Desde entonces no la había visto más porque, después de ser salvado, la desconocida
dama tuvo que partir de inmediato a su país. Cuando estaba con Sirenita, el príncipe
le profesaba a ésta un sincero afecto, pero no desaparecía la otra de su pensamiento.
Y la pequeña sirena, que se daba cuenta de que no era ella la predilecta del joven,
sufría aún más. Por las noches, Sirenita dejaba a escondidas el castillo para
ir a llorar junto a la playa. Pero el destino le reservaba otra sorpresa. Un día,
desde lo alto del torreón del castillo, fue avistada una gran nave que se acercaba
al puerto, y el príncipe decidió ir a recibirla acompañado de Sirenita. La desconocida
que el príncipe llevaba en el corazón bajó del barco y, al verla, el joven corrió
feliz a su encuentro. Sirenita, petrificada, sintió un agudo dolor en el corazón.

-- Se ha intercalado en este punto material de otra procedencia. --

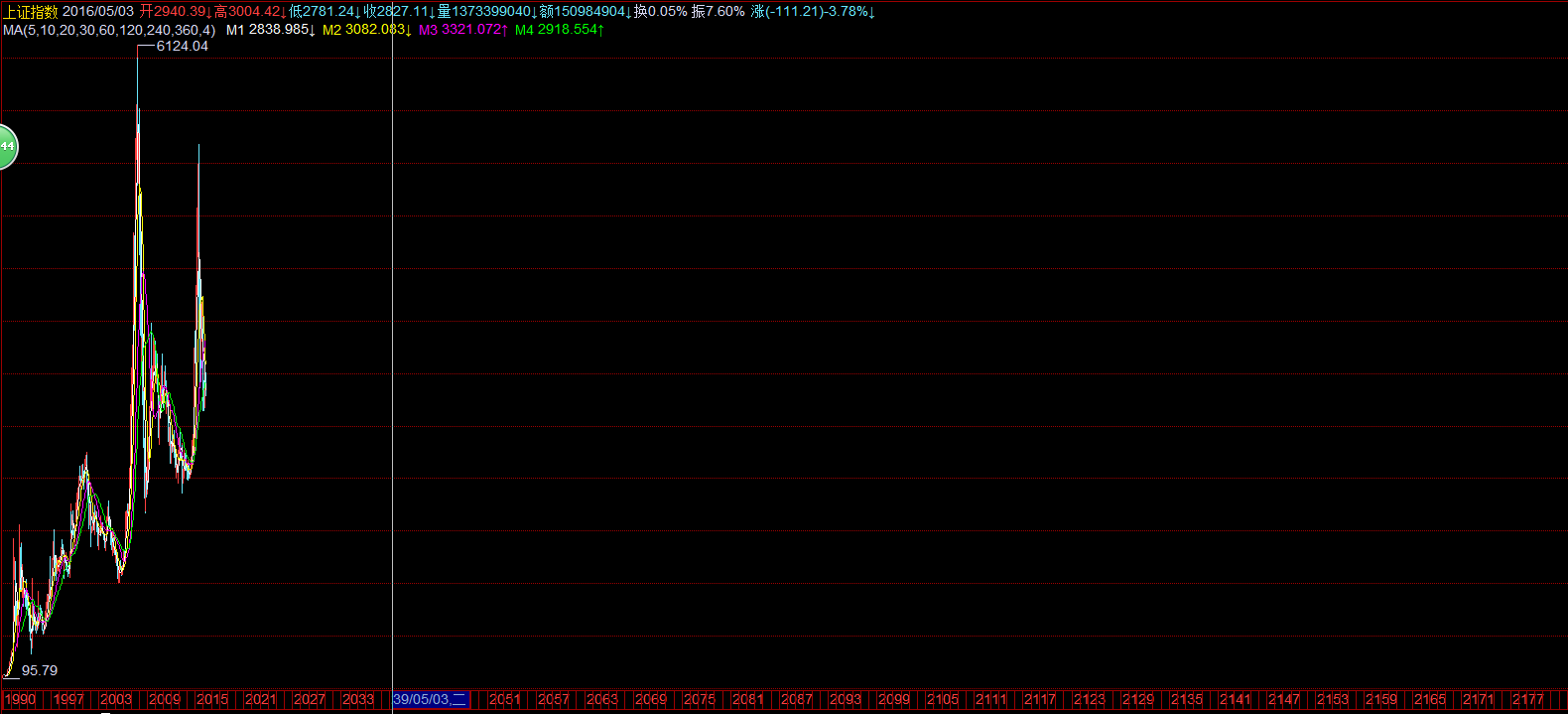Viewport: 1568px width, 714px height.
Task: Click the MA(5,10,20,30,60,120,240,360,4) indicator label
Action: pos(109,30)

En aquel momento supo que perdería a su príncipe para siempre. La desconocida
dama fue pedida en matrimonio por el príncipe enamorado, y la dama lo aceptó con
agrado, puesto que ella también estaba enamorada. Al cabo de unos días de celebrarse
la boda, los esposos fueron invitados a hacer un viaje por mar en la gran nave
que estaba amarrada todavía en el puerto. Sirenita también subió a bordo con ellos,
y el viaje dio comienzo. Al caer la noche, Sirenita, angustiada por haber perdido
para siempre a su amado, subió a cubierta. Recordando la profecía de la hechicera,
estaba dispuesta a sacrificar su vida y a desaparecer en el mar. Procedente del
mar, escuchó la llamada de sus hermanas: "¡Sirenita! ¡Sirenita! ¡Somos nosotras,
tus hermanas! ¡Mira! ¿Ves este puñal? Es un puñal mágico que hemos obtenido de
la bruja a cambio de nuestros cabellos. ¡Tómalo y, antes de que amanezca, mata
al príncipe! Si lo haces, podrás volver a ser una sirenita como antes y olvidarás
todas tus penas." Como en un sueño, Sirenita, sujetando el puñal, se dirigió hacia
el camarote de los esposos. Mas cuando vio el semblante del príncipe durmiendo,
le dio un beso furtivo y subió de nuevo a cubierta. Cuando ya amanecía, arrojó
el arma al mar, dirigió una última mirada al mundo que dejaba y se lanzó entre
las olas, dispuesta a desaparecer y volverse espuma. Cuando el sol despuntaba
en el horizonte, lanzó un rayo amarillento sobre el mar y, Sirenita, desde las
aguas heladas, se volvió para ver la luz por última vez. Pero de improviso, como
por encanto, una fuerza misteriosa la arrancó del agua y la transportó hacia lo
más alto del cielo. Las nubes se teñían de rosa y el mar rugía con la primera
brisa de la mañana, cuando la pequeña sirena oyó cuchichear en medio de un sonido
de campanillas: "¡Sirenita! ¡Sirenita! ¡Ven con nosotras!" "¿Quienes sois?" murmuró
la muchacha, dándose cuenta de que había recobrado la voz "¿Dónde estáis?" "Estas
con nosotras en el cielo. Somos las hadas del viento. No tenemos alma como los
hombres, pero es nuestro deber ayudar a quienes hayan demostrado buena voluntad
hacia ellos." Sirenita , conmovida, miró hacia abajo, hacia el mar en el que navegaba
el barco del príncipe, y notó que los ojos se le llenaban de lágrimas, mientras
las hadas le susurraban: "¡Fíjate! Las flores de la tierra esperan que nuestras
lágrimas se transformen en rocío de la mañana. ¡Ven con nosotras! Tenemos mucho
trabajo. ¿Quieres ayudarnos? -¡Claro
que quiero! -gritó con alborozo la sirenita. Y
calmada, contenta, ligera, se lanzó en seguimiento de las hijas del aire.